Bay of Pigs syndrome (“BPS”) It is not unknown outside of government. Almost any organization that has become too comfortable and set in its ways is vulnerable. The leadership of the American auto industry in the 1970s refused to believe there was a significant market for smaller, more fuel-efficient cars or that Congress would actually impose emissions control requirements. How many companies and industries failed to foresee the impact of the internet even as it unfolded? And organizations that promote only people skilled in appropriations battles or PR campaigns often lose their praxis (as any of you Marxists out there would say) and their readiness to perform the tasks they were created to perform.

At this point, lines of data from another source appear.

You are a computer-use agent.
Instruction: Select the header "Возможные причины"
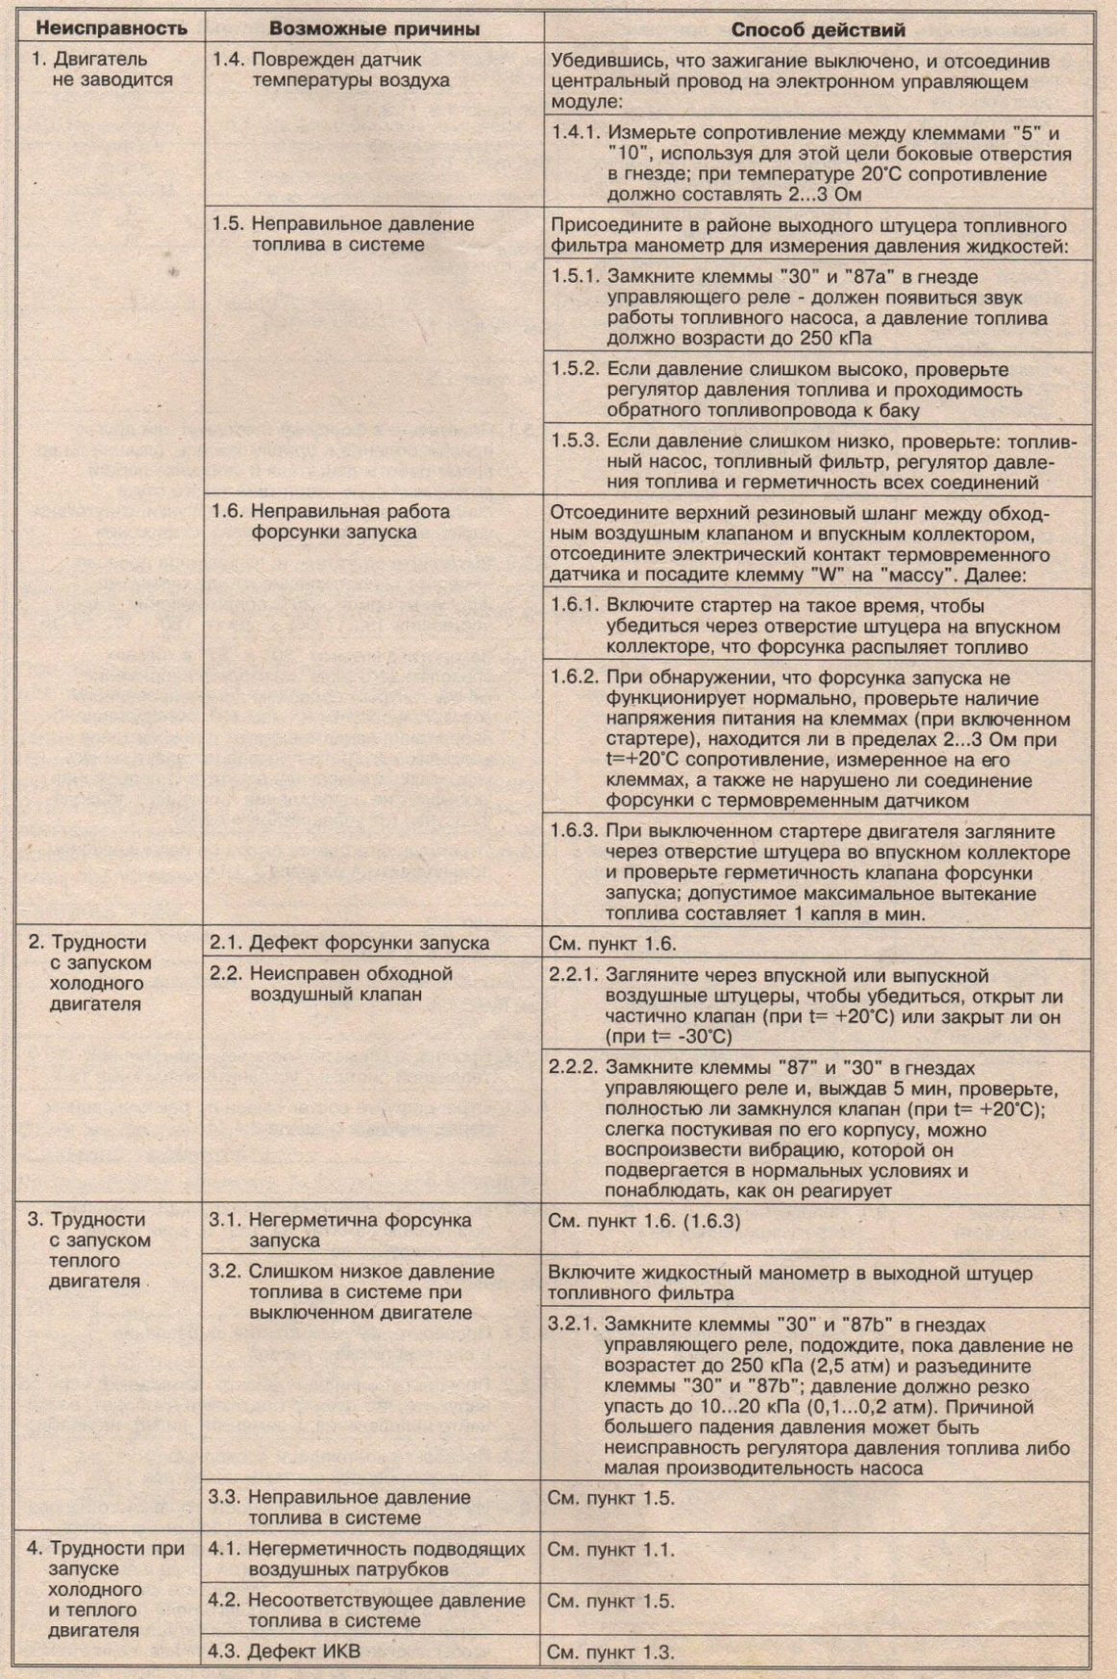[374, 29]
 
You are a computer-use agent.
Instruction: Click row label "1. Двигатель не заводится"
[101, 70]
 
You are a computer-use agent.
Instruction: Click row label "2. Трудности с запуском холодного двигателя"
[96, 973]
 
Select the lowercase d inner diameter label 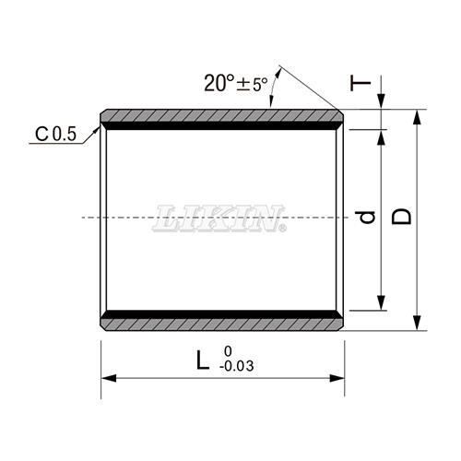(367, 219)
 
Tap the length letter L (202, 360)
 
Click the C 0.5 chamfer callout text (56, 135)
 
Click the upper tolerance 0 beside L (227, 351)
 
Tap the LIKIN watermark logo (222, 219)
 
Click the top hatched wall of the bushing (221, 116)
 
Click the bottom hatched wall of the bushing (221, 324)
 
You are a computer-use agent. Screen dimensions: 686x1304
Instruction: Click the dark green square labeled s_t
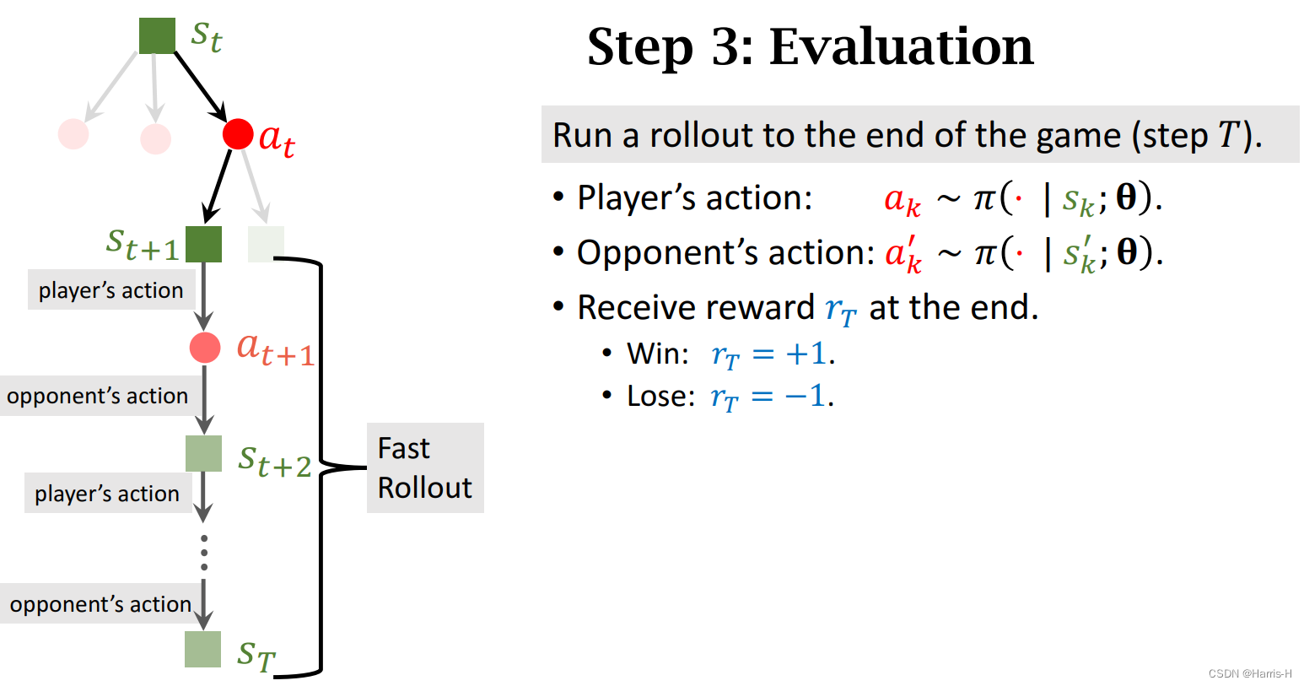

With respect to COVID-19, we know with empirical certainty that lockdowns, mask mandates, and silly six-foot stickers on the floor in checkout lines had no effect precisely because the transmission model is grossly incomplete and the Hope-Simpson model (as opposed to Wallensksy’s “impending doom” model) was right all along. Nothing worked and that distressing news does not permeate any CDC policy guidance. Wallensky, et al., are still in a BPS bubble that has cost us all dearly.

As a wired nation, are we playing out BPS as the mode of our entire national mode of information flow? Nothing contrary to whatever is the elite’s preferred paradigm can appear in print, online, or perhaps soon, even in informal direct communication. We have a federal government run by the least mentally competent president in American history whose policies are animated by stale echoes of the administrative state envisioned by Woodrow Wilson and Benito Mussolini, by silly Marxist memes, by unbelievably stupid fiscal policies, and by radically divisive racial politics. And yet, the primary concern and mission of the entire information oligopoly are to characterize the act of noticing these obvious truths as insurrection.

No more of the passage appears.